Obviously a fleece left to grow a long time is most profitable but I was wondering if it was ok to shear a sheep a couple times to keep them more comfortable in summer. We just brought our first sheep home yesterday and we were told they've been sheared recently but their wool is pretty think already and it's already in the 80s. I was thinking we may shear them again in May anf if needed in September


----------



## Roving Jacobs (Apr 11, 2013)

You bought icelandic sheep, right? Icelandics are often sheared twice a year but its generally not a good idea to shear them in the middle of the summer. Usually its done around March then again in the fall. The wool keeps the sun off of them and keeps them from getting sunburned during the summer. At most you might trim their belly fleece or crutch them. As long as they have plenty of access to water and shade it should not be a problem though. If they are really baking you can set up a barn fan or misting system to cool them off.


----------



## goodhors (Apr 11, 2013)

I don't think misting sheep, even with a good fan going, will help keep them
cool once the wool soaks up the water on the outside layer.  The skin won't 
reached at all, to be cooled, and could cause them to overheat with water layer 
holding in the body heat.  Fans just can't remove the water well on standing sheep.
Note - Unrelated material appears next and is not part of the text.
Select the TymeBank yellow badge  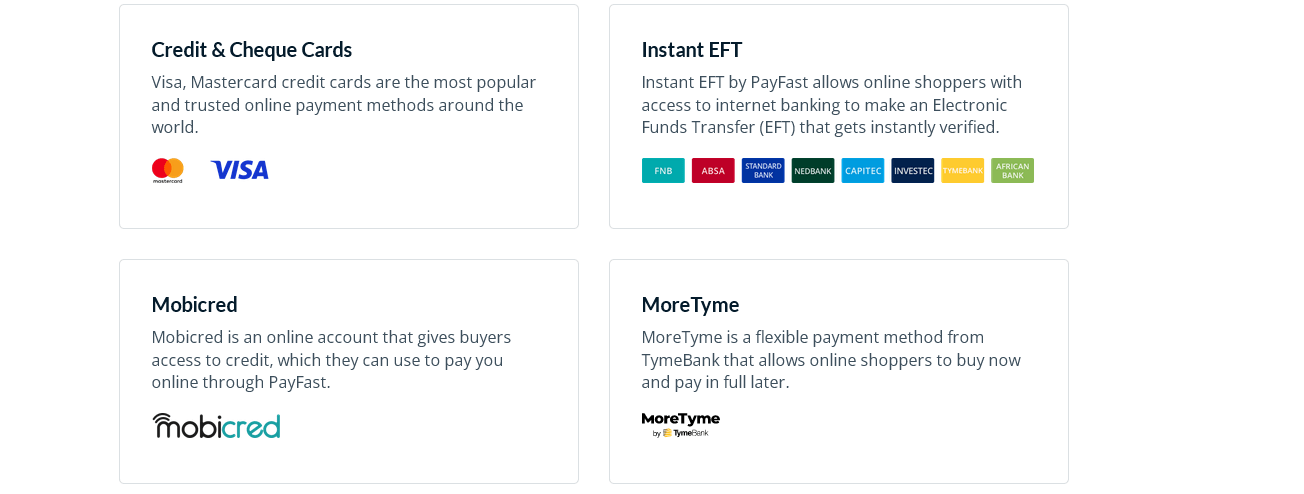(x=963, y=170)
This is different than misting cattle, horses or pigs, because they don't have 
the wool layer or thick hair in summer heat.  With these other species, the 
fans CAN remove dampness, so body heat is lowered with misting AND fans
constantly moving the air across them. 

I think plain fans ARE helpful in cooling sheep during hot days.  But adding 
the water in misting sheep, is not a good idea.
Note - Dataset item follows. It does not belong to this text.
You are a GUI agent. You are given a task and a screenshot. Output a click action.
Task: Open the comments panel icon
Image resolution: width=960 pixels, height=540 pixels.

Our Market lambs got shorn every 3-4 weeks, but they were not wool sheep.
Removing their wool DID keep them cooler and they gained weight faster during
the summer months.  We also used a fan on them during the hottest hours of the day, 
when they came inside for shade.  Seemed to reduce the panting with better air
circulation.  There were always plain fans moving air in the Sheep Barn at the Fair.


----------



## purplequeenvt (Apr 11, 2013)

Wool acts as an insulator keeping them warm in the winter, but also helping keep them cooler during the summer. I've known people who had some sheep with longer fleeces and some more that were recently sheared and the woolly ones were out grazing and the naked ones were panting in the shade. 

Water is the most important thing to make sure they always have access to. Clipping just their stomachs could be helpful and, if you are somewhere very hot, a big barn fan might not be a bad idea either, but I think that you will find that they will do perfectly fine without either.


----------



## thestewarts (Apr 11, 2013)

Thanks Y'all! They seem just fine today. Though there is a great breeze where as yesterday it was pretty calm. They probably seemed more hot after being in the truck and then having all the room to run. They were very happy to get out and graze! My husband said there wasn't a single blade of grass at their last place.


----------